**PAGE TEXT**.
From this point on, my eyes were closed, and I felt the contractions change. "The baby's coming," I groaned. "I feel like I have to push!" "Don't push!" said my husband, as all husbands are required to say when driving to the labor and delivery department. "I can't help it!" I cried. "Okay," said my husband, shifting his tone. He reached over to rub my back while still driving. "It's okay." I took a deep breath as the contraction ended and I had a sudden thought: if the baby comes in my pants, will he or she suffocate? Somehow I had to get my yoga pants off!
With the next contraction, my water burst, and I felt a wave of water swell up my pants like a giant bubble. Ugh. I whipped my pants down to my knees, reached between my legs, and felt the baby's head crowning. He or she was right there. "I can feel the baby's head--you have to pull over!" I said. "Okay--but not right here--there's no shoulder!" said my husband, sounding a bit panicked. Just as he brought the car to a stop on the side of the road, I reached down and grabbed the baby as a contraction pushed the entire body out--I wasn't going to let our baby fall!
I brought the slippery baby up to my chest and my husband and I sat there and stared, a bit stunned. A distant oncoming car illuminated our space for a moment. "It's a boy!" said my husband, sounding astonished and full of wonder. "It's Elliot!" I said, equally astonished, and suddenly elated. Our boy gave a little cry, but mostly he was peaceful, his large eyes watching us. He seemed to be breathing okay. My husband rifled through the bag in the back seat and grabbed a blanket. We were on the side of the road for just a minute or two, but it seemed long enough. I looked at the whitish cord attached to our little baby's belly and winding back between my legs. "Well," I laughed aloud in amazement, "I guess we might as well keep going!"
My husband paused from staring at our baby for a moment, then re-started the engine. It would only take ten more minutes to arrive at the hospital, though we hadn't even been on the road ten minutes. As we rushed towards our destination again, I suddenly realized that we needed to know what time our son was born. "It was 11:55," said my husband. Our little one had arrived just before midnight.
Neither my husband nor I remember more than a flash of the remainder of the drive to the hospital, but I remember my sense of euphoria: I was enormously happy to be holding our baby. He was warm and tiny and precious, and holding him close felt like the best job in the world--although the warm puddle (of water?) I was sitting in was a slightly icky reality check!
My husband pulled right up to the door of the labor and delivery department, and once he had pressed the intercom button and explained that his wife had had a baby in the car, it was only thirty seconds or so before a whole troupe of nurses and medical personnel arrived at my door. They wrapped the baby in more blankets, and as they prepared to transfer me to a wheelchair, I realized I still had my seatbelt on. That made me laugh! I felt cold air hit my bare bottom as two nurses lifted me by the armpits and placed me in the wheelchair, but there wasn't anything I could do about that with a baby in my arms!
The whole car birth was just such a crazy experience, though the labor was fairly short, even easy. Looking back on that night, I know I simply misjudged how far along my labor had progressed, though I should have known it wouldn't take more than a few hours (since my last two births had been 2.5 hours and 4 hours each). Two nurses told me that they don't get car births very often, but I have two friends who had previously told me about their car births, so our story didn't seem so shocking to me once I'd had a few days to process what had occurred. "Secretly, we love it when this happens," a responding nurse told me that night. I guess the nurses enjoy having to jump into action! I wouldn't want to give birth in a car again, but my husband and I now have a story that will require retelling quite a few times over the years.

**RECORDED DATA**.
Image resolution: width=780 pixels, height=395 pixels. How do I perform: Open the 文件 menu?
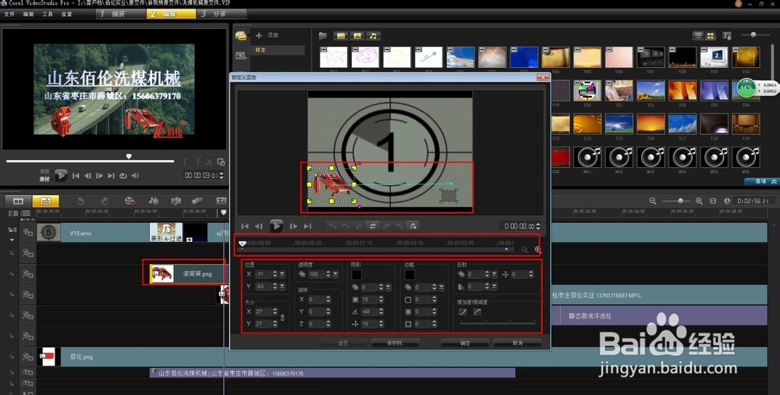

**TASK DETAILS**. Can you reproduce the car-birth story word for word, from "Neither my husband" to "icky reality check!"? The data has no connection to the car-birth story.

**RESPONSE BELOW**.
Neither my husband nor I remember more than a flash of the remainder of the drive to the hospital, but I remember my sense of euphoria: I was enormously happy to be holding our baby. He was warm and tiny and precious, and holding him close felt like the best job in the world--although the warm puddle (of water?) I was sitting in was a slightly icky reality check!